Les ingénieurs de Kyoto doivent être en ébullition. Une faille de sécurité vient d’être découverte sur la Switch 2, et elle a ceci de redoutable qu’elle ne nécessite aucune connexion internet pour être exploitée hors ligne.
Autrement dit, un simple fichier glissé sur la console suffirait à en ouvrir les portes. Une brèche qui pourrait faciliter le piratage et faire trembler l’écosystème si verrouillé de Nintendo. Faut-il s’inquiéter pour l’avenir de la console, ou la parade est-elle déjà en route ? On fait le point sur cette vulnérabilité inattendue.
La faille offline de la Switch 2 change la donne :
- Un exploit universel et hors ligne, sans WebKit ni Nintendo Online, compatible avec toutes les versions du firmware.
- Il ne permet pas encore de jailbreak, mais ouvre une porte d’entrée stable pour les chercheurs en homebrew.
- Nintendo peut colmater la brèche rapidement, mais cette avancée relance la course au piratage sur la console.
La découverte de Gezine constitue un tournant majeur pour le homebrew sur Nintendo Switch 2
Tout d’abord, le développeur Gezine a révélé une faille en espace utilisateur qui fonctionne sans recourir à WebKit ni à une connexion Internet.
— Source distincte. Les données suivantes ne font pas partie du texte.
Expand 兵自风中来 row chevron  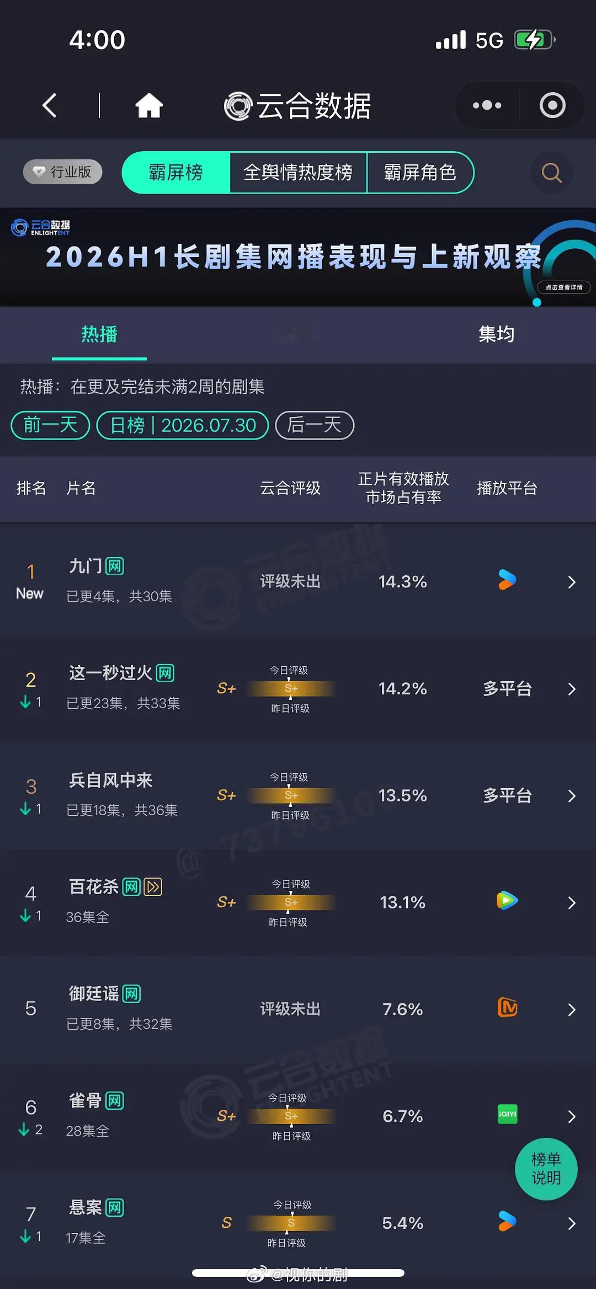pyautogui.click(x=572, y=796)
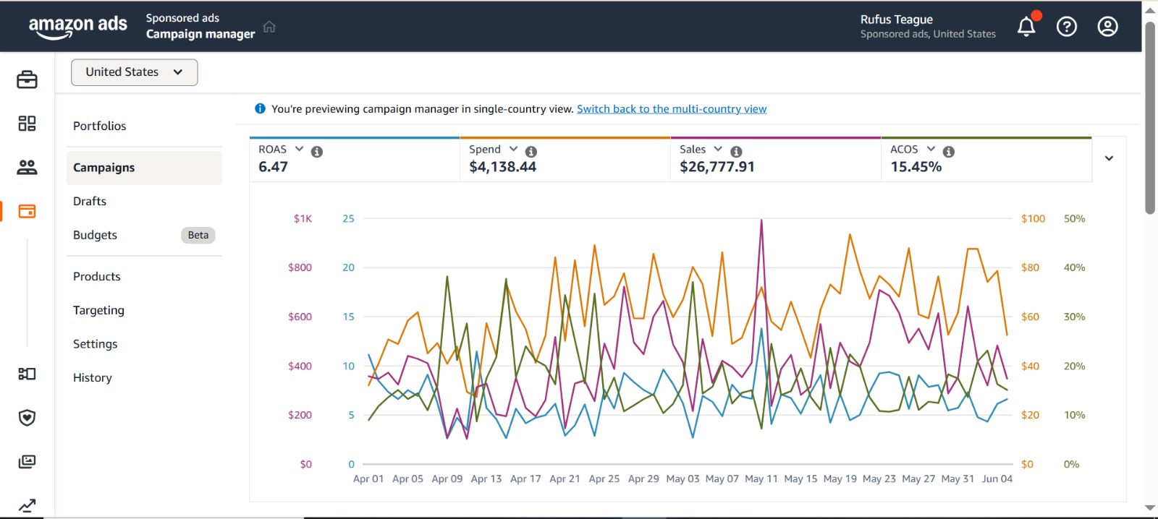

Contrairement aux exploits précédents, celui-ci ne dépend pas des sauvegardes en ligne. Par conséquent, il reste compatible avec toutes les versions du micrologiciel. De plus, il ne nécessite pas d’abonnement au service Nintendo Online. Ainsi, même si un kexploit venait à voir le jour, cette porte d’entrée universelle permettrait à la quasi-totalité des utilisateurs d’en profiter.
En quoi cet exploit se distingue-t-il radicalement des failles liées aux sauvegardes ?
Ensuite, la grande faiblesse des anciens exploits résidait dans leur dépendance aux transferts de sauvegarde. En effet, pour les utiliser, il fallait impérativement disposer de la dernière version du firmware. Or, beaucoup de consoles restent délibérément sur des versions plus anciennes.
De surcroît, ce système excluait 99 % des utilisateurs potentiels. Désormais, la méthode de Gezine s’affranchit de cette contrainte. Par voie de conséquence, n’importe quelle console, quel que soit son historique de mise à jour, peut théoriquement servir de point d’entrée.
Le WebKit de la Switch 2 a été délibérément contourné par le développeur
Par ailleurs, le navigateur de la console s’avère une véritable forteresse. En effet, Nintendo a intégré un Pointer Authentication Code développé par ARM. Concrètement, ce mécanisme bloque l’exécution de code ROP, rendant les attaques classiques totalement inefficaces.
Face à cette impasse technique, Gezine a judicieusement cherché une alternative plus simple. Il a donc évité un mur quasi infranchissable pour se concentrer sur une autre brèche plus accessible. Dès lors, son exploit a pu voir le jour sans se heurter à la sécurité renforcée du navigateur.
Que permet réellement une faille en espace utilisateur à ce stade ?
Il convient de tempérer les attentes du grand public. Une brèche en espace utilisateur autorise uniquement l’exécution de code dans le bac à sable d’une application. Elle ne donne pas accès à un firmware personnalisé ni à des ROM piratées. De plus, un contrôle total du système reste hors de portée pour l’instant. Néanmoins, cette première couche est cruciale. Elle sert de rampe de lancement indispensable aux chercheurs pour explorer des couches plus profondes. Finalement, ce travail de sape ouvre la voie à un futur jailbreak.
Quel avenir pour la scène homebrew face aux ripostes éclair de Nintendo ?
Enfin, la route reste longue avant un jailbreak complet et fonctionnel. La divulgation publique de cette faille divise d’ailleurs la communauté. Il faut dire que Nintendo a prouvé par le passé sa capacité à corriger ces vulnérabilités en quelques heures.
D’autre part, le nouveau CLUF donne le droit à l’entreprise de rendre inutilisables les machines modifiées. Par conséquent, les pirates jouent une course contre la montre permanente. Toutefois, cette avancée prouve que la résistance technique s’organise malgré la pression juridique et logicielle du constructeur.